VMware Cloud Community
Elentiya
Contributor
Contributor

Health of Memory changed from red to green. Sensor name: Memory Device 1B 12: Uncorrectable ECC, Current state: Deassert

I have an issue where I am getting constant notification of events as below:

Health of Memory changed from red to green.  Sensor name: Memory Device 1B 12: Uncorrectable ECC, Current state: Deassert (raw value).

I have switched memory, but socket number stayed the same, so have been in contact with server manufacturer, who have replaced the memory - same event, and replaced the motherboard with a faulty motherboard, so they put the original back in.

However looking at the IDRAC and logs etc, there are no errors showing on the hardware device.

I have tried to reset the sensor in the webclient, but this has not fixed the event.

Help please?

Thank you

8 Replies
iopsGent
Enthusiast
Enthusiast

Few things to try;

  • Clear the IPMI SEL logs i
    • Connect to the ESXi host through SSH.
    • Run this command: localcli hardware ipmi sel clear
  • Reset the iDrac
  • Run an extended memory test
Please consider marking this answer as "correct" or "helpful" if you think your questions have been answered.
Elentiya
Contributor
Contributor

Hi,

Thanks for your reply.

I ran the command and still have the same 'event', also IDRAC was reset prior to the new motherboard installation, and after the original motherboard installed was  reconfigured again.

The memory is fine, have run extended tests.

As we have 6 hosts, this is the only host the error is showing up on.  All are 6.0 with the same configs/hardware/bios versions.

Thanks again

0 Kudos
iopsGent
Enthusiast
Enthusiast

What other events/errors are you seeing?

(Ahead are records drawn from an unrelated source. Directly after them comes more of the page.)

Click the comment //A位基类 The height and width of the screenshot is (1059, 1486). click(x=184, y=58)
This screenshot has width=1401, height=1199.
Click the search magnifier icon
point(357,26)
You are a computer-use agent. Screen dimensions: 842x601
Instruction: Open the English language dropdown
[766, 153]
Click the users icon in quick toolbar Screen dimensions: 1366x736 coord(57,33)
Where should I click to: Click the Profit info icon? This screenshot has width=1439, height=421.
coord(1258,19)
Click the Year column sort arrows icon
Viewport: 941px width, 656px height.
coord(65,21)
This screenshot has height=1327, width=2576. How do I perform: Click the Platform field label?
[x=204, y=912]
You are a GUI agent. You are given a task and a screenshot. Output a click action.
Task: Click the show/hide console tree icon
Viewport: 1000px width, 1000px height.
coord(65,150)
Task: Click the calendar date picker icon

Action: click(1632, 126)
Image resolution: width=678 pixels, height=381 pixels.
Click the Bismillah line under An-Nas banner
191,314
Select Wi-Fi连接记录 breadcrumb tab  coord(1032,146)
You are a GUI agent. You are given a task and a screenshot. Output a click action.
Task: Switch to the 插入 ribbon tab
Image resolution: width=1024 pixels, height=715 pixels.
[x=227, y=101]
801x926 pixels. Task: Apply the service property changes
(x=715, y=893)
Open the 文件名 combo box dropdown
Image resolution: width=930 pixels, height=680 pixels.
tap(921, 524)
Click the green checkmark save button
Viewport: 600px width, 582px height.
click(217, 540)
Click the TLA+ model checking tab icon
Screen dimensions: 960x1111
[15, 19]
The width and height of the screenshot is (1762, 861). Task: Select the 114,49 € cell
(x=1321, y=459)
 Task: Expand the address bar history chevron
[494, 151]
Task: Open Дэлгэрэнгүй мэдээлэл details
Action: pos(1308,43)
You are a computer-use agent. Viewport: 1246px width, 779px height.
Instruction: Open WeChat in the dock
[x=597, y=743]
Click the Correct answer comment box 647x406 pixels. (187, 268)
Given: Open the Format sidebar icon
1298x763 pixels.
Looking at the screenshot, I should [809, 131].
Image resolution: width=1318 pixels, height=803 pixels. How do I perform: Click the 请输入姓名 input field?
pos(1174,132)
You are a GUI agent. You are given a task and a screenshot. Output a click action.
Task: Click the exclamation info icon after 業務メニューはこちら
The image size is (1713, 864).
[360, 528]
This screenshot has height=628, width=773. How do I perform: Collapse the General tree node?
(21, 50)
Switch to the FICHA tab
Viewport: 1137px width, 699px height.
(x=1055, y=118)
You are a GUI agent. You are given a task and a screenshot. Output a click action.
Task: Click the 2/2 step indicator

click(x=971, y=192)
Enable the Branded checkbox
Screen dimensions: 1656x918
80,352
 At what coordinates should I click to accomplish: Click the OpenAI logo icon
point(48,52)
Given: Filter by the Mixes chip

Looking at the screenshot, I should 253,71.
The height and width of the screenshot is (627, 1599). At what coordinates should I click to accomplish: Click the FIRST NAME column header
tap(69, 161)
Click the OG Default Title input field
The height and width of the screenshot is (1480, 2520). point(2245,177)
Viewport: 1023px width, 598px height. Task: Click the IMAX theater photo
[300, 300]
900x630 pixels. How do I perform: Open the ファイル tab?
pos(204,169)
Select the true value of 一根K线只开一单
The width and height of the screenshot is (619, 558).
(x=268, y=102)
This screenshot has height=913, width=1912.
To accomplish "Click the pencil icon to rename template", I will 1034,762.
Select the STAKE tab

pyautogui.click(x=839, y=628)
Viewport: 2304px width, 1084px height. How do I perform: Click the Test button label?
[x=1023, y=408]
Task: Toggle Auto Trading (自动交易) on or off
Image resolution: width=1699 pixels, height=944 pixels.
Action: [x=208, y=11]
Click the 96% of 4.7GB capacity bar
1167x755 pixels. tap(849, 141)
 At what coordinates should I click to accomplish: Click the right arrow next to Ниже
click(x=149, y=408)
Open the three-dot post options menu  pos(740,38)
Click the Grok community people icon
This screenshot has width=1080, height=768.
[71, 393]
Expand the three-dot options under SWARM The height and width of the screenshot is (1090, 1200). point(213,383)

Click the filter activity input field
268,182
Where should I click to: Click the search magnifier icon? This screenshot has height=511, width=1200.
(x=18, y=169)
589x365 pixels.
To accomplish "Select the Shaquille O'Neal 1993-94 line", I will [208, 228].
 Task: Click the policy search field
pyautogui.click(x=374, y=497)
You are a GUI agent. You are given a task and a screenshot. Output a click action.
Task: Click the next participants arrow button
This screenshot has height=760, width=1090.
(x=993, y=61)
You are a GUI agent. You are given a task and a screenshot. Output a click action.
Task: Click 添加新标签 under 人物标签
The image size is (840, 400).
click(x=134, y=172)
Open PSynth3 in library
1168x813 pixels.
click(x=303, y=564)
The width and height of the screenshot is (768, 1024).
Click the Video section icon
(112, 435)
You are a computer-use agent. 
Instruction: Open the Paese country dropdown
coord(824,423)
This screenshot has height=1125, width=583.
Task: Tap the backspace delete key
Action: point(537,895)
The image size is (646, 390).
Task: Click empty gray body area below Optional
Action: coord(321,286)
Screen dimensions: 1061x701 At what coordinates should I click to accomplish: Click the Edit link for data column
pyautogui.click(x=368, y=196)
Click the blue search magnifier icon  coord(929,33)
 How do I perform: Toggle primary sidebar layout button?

I'd be pushing for the board to be replaced.

Please consider marking this answer as "correct" or "helpful" if you think your questions have been answered.
0 Kudos
Elentiya
Contributor
Contributor

Just that on this system.

I'm waiting on a colleague to upgrade to 6.5,  the manufacturer have said it is not a system fault, as there are no error logs on IDRAC TRS, so won't come out to change the board.

0 Kudos
iopsGent
Enthusiast
Enthusiast

Tried reinstalling ESXi?

Please consider marking this answer as "correct" or "helpful" if you think your questions have been answered.
0 Kudos
Elentiya
Contributor
Contributor

Not at this point, waiting for my colleague to update the software

Elentiya
Contributor
Contributor

As an update, my colleague rebooted the VCenter as he 'broke' it..

After doing so, I re-ran the hardware sensor reset option, and the event warnings have stopped.

I still have some other issues, however, this one has gone.

Thanks again for your help

btown21948
Contributor
Contributor

I had a similar situation. the proposed solution by

vmware log shows the "uncorrectable ecc" message had been appearing every 3 minutes like clockwork.

idrac on host was not indicating any error.